1-4 | Broken
"Bisa-bisanya aku kesal pada seekor anjing." — Q
13 November 2020
Quentin Ryouta membuka kedua netra, mengusap-usapnya dengan tangan ketika melihat cahaya matahari menyinari ruangan melalui celah di antara tirai. Pemuda itu bergeming sesaat, menatap langit-langit kamar apartemen, merasa beryukur bahwa semuanya sudah berakhir, ia tidak perlu merisaukan hal buruk apa yang akan menantinya di penghujung hari. Kini, ia sudah menjalani kehidupan barunya yang tenang dan damai.
Quentin meregangkan tubuh dan menoleh ke arah kanan. Kimberly Blake berbaring di sampingnya dalam keadaan terpejam. Gadis itu masih terhanyut di alam mimpi, enggan rasanya untuk kembali ke dunia nyata. Mengamati fitur wajah Kim setiap pagi telah menjadi hobi barunya. Tanpa sadar, pemuda itu mengukir senyum, ia menyentuh bulu mata lentik milik gadis itu, kemudian jemarinya berpindah ke bawah, menyentuh hidung mancung Kim.

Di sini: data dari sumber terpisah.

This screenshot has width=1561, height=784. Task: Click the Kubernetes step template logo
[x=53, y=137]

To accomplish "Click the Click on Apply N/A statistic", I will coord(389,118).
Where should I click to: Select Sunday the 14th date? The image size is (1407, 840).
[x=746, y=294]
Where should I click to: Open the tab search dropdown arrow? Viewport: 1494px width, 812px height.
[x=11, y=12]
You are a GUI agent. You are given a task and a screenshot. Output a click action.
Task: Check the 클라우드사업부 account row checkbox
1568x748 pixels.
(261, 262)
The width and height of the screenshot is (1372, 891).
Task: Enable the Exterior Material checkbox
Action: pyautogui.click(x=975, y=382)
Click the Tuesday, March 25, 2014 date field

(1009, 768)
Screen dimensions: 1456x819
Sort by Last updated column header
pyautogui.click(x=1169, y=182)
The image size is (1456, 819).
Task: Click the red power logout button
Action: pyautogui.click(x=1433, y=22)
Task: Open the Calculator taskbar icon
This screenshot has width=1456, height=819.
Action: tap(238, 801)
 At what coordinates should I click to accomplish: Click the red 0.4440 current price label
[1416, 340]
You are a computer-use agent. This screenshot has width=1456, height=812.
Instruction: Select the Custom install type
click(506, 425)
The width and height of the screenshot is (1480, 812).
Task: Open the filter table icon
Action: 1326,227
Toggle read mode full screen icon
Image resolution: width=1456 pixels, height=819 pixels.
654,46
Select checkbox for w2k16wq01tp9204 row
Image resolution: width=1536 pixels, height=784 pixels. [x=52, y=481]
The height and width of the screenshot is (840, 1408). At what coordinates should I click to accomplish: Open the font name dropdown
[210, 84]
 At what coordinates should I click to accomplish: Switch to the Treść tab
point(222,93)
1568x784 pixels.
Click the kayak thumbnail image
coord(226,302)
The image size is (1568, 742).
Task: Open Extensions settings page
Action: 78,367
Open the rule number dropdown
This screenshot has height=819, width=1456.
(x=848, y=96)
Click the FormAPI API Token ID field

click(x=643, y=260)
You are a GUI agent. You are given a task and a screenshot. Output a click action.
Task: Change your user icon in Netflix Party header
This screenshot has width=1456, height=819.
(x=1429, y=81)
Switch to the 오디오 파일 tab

Kim mengerang, kemudian mengubah posisi tidur ke arah sebaliknya. Quentin terkekeh pelan, lalu melingkarkan lengannya ke tubuh gadis itu, mendekapnya dalam posisi spooning. Pemuda itu mengecup kepala Kim, menghirup aroma tropical breeze yang sudah menjadi wewangian favoritnya sejak kembali ke Moorevale.
"Morning, sleepyhead," bisik Quentin.
Perlahan, Kim membuka kedua netra, sedikit menegakan tubuh untuk melihat jam digital di atas nakas. Setelah itu, ia kembali menarik selimut, mengabaikan Quentin yang sudah menunggunya untuk bangun.
"Hei."
"It's 7 AM, Quentin. Go back to sleep!" gerutu Kim.
"Wake up or I will turn myself into Croissant!" ancam Quentin. Pemuda itu memeluk Kim semakin erat dan mengecup pipi gadis itu beberapa kali.
"Croissant—what?" Kim terkekeh, berusaha menjauhkan Quentin darinya. "Quentin, stop!"
Tiba-tiba, sesuatu yang berat dan berlemak mendarat di atas ranjang. Seekor Corgi berlari dan berhenti tepat di antara Kim dan Quentin, berusaha memisahkan majikannya dengan pemuda itu. Dengan berat hati, Quentin harus melepas pelukannya dan berdecak kesal ketika melihat binatang imut itu menjilati pipi gadis kesayangannya.
"Croissant! Stop!" Kim terkekeh, ia menegakan tubuh dan mengangkat anjing itu. "Oke, aku akan bangun. Kau pasti lapar."
Croissant menjulurkan lidah, menoleh ke arah Quentin yang sedang melempar tatapan tajam padanya.
"Pengganggu Kecil, kau sedang mengejekku? Pergi!" usirnya.
Kim tertawa, ia menurunkan Croissant ke lantai. "Kau harus imut dan berbulu untuk mendapat perhatianku."
Quentin berbaring telentang, ia menjadikan kedua lengannya sebagai bantal. "Hell no! That's not me!"
Gonggongan Croissant mengalihkan atensi kedua sejoli itu. Kim terkekeh, ia beranjak dari ranjang dan hendak melangkah menuju dapur. "Okaaay, sarapan datang!" ucapnya.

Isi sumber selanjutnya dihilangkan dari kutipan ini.